Jennifer Plank-Greer has undergone multiple surgeries to reconstruct her hand, which she will likely never be able to fully use again.
Exploding targets are intended for use by rifle shooters who use them to determine whether they have hit their target from a long distance. They are easy to purchase and available with little regulation in most states. When used at close distances or in combination with other materials, they have caused numerous injuries across the United States.
Ms. Plank-Greer’s injuries have been cited in a number of media stories as a reason why exploding targets should be more highly regulated or banned altogether.
The dangerous product has attracted attention from federal and state law enforcement officials and state lawmakers who believe it could be used to make an improvised explosive device (IED) and should be further restricted to prevent injuries such as the ones Ms. Plank-Greer suffered. Maryland became the first state to ban the targets in October 2012.

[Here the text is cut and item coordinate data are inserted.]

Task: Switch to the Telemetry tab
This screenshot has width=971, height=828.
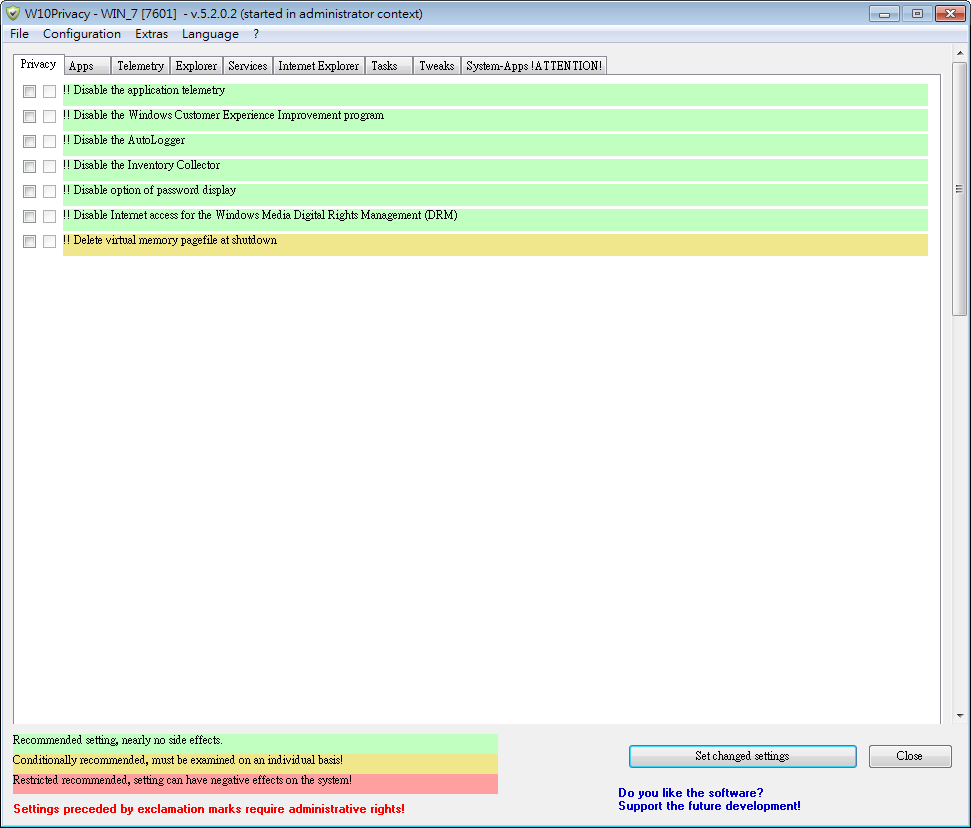Action: pyautogui.click(x=140, y=65)
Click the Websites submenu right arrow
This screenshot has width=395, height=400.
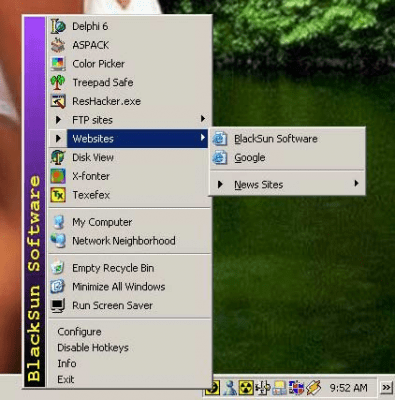[203, 137]
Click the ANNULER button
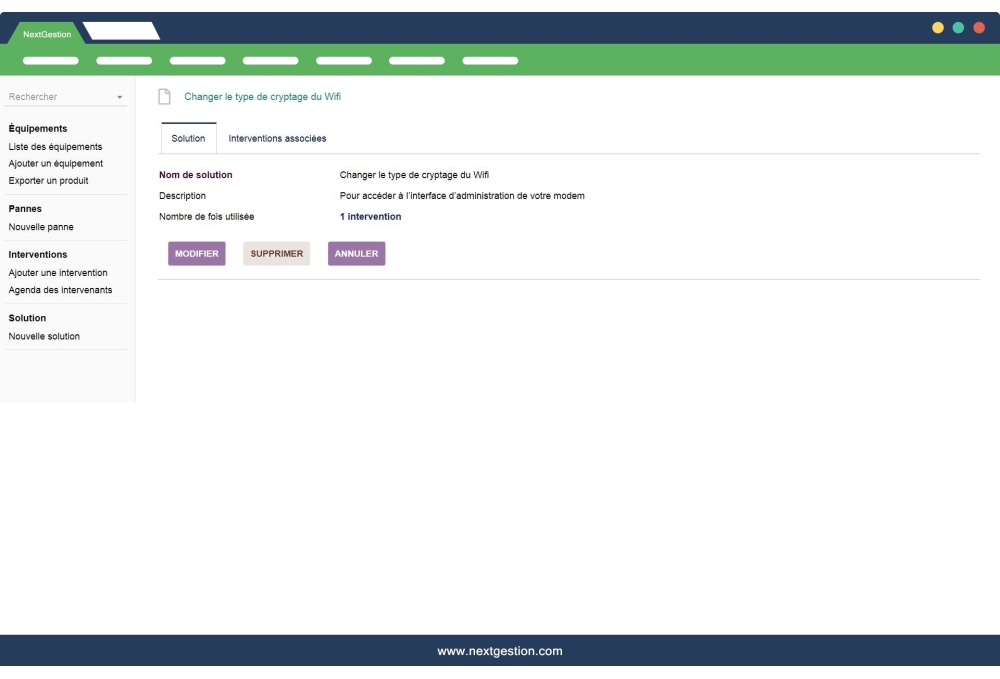The height and width of the screenshot is (679, 1000). click(356, 253)
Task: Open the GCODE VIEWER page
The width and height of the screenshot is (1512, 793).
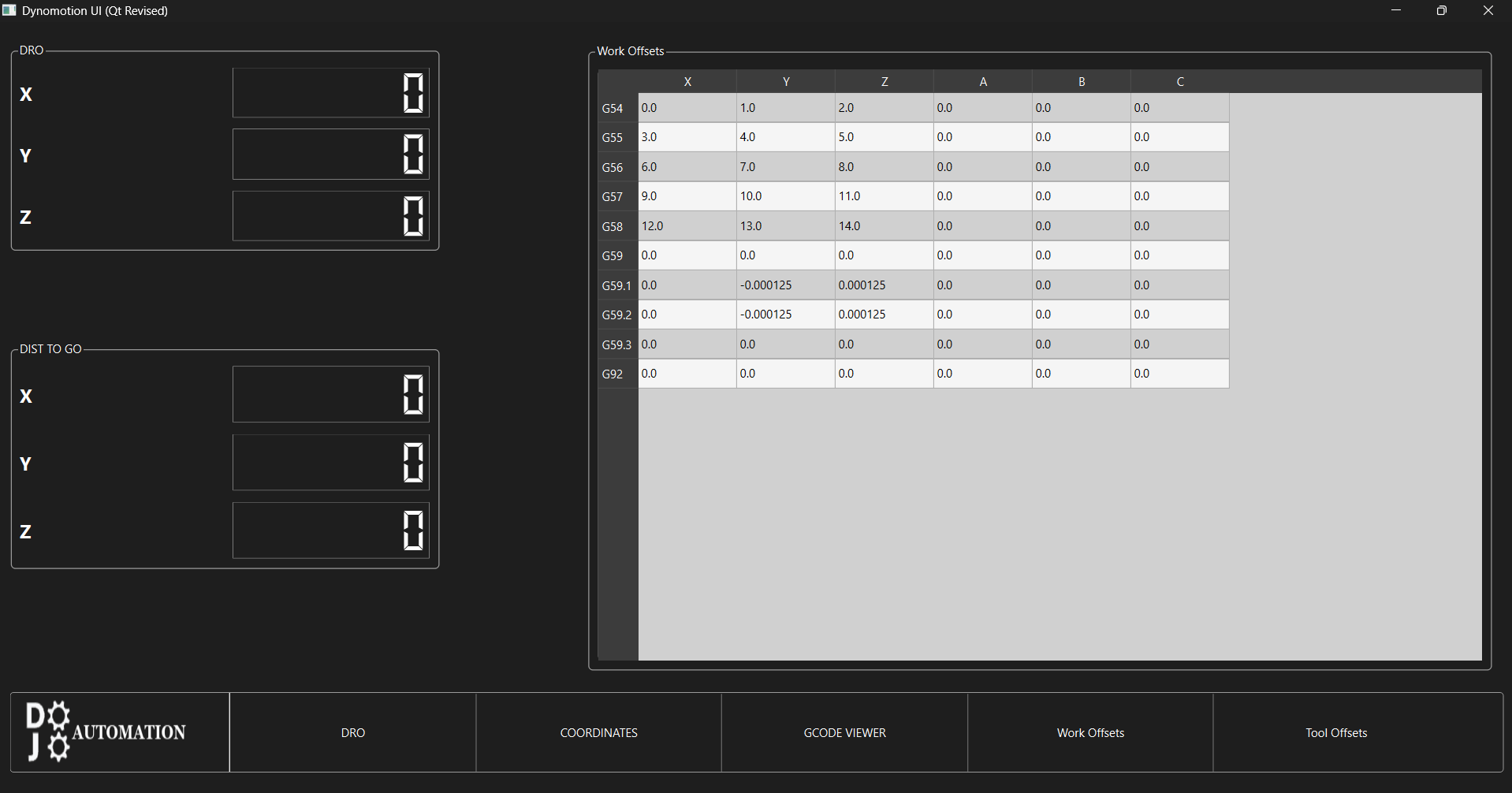Action: pos(844,732)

In December 2014, WKW filed a lawsuit in the U.S. District Court for the Northern District of Ohio (Civil Action No. 3:13-CV-01266) against the manufacturer of the target that caused Ms. Plank-Greer’s injury, as well as the store where it was sold and the owner of the property where she was injured.
WKW attorney Chris Stevenson, a former commercial pilot with a background in engineering, is pursuing the case on Ms. Plank-Greer’s behalf.
“This is an incredibly dangerous product being sold in most places with very little oversight or regulation,” Stevenson said. “These targets are a threat to public safety and law enforcement, as well as victims like Ms. Plank-Greer who have been seriously injured or killed by them.”